• What to do:
Repeat every record exactly, but omit the images.

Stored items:
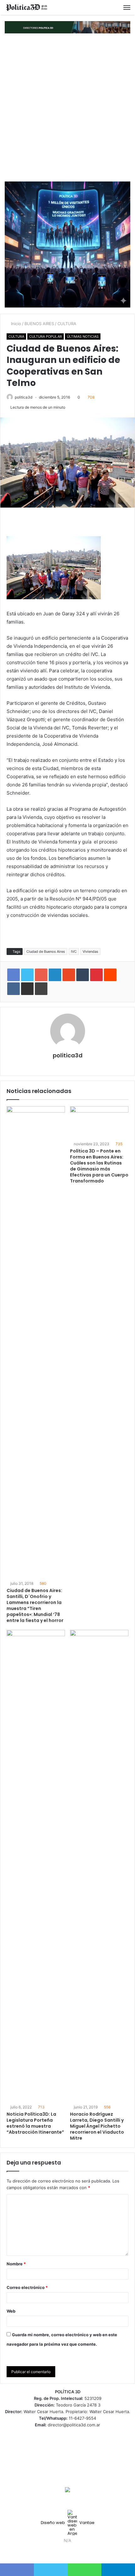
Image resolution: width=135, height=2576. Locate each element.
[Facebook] (56, 2552)
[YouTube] (71, 2552)
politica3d (23, 397)
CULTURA (66, 323)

• Answer below:
Image resolution: width=135, height=2576. Locate each element.
[Facebook] (56, 2552)
[YouTube] (71, 2552)
politica3d (23, 397)
CULTURA (66, 323)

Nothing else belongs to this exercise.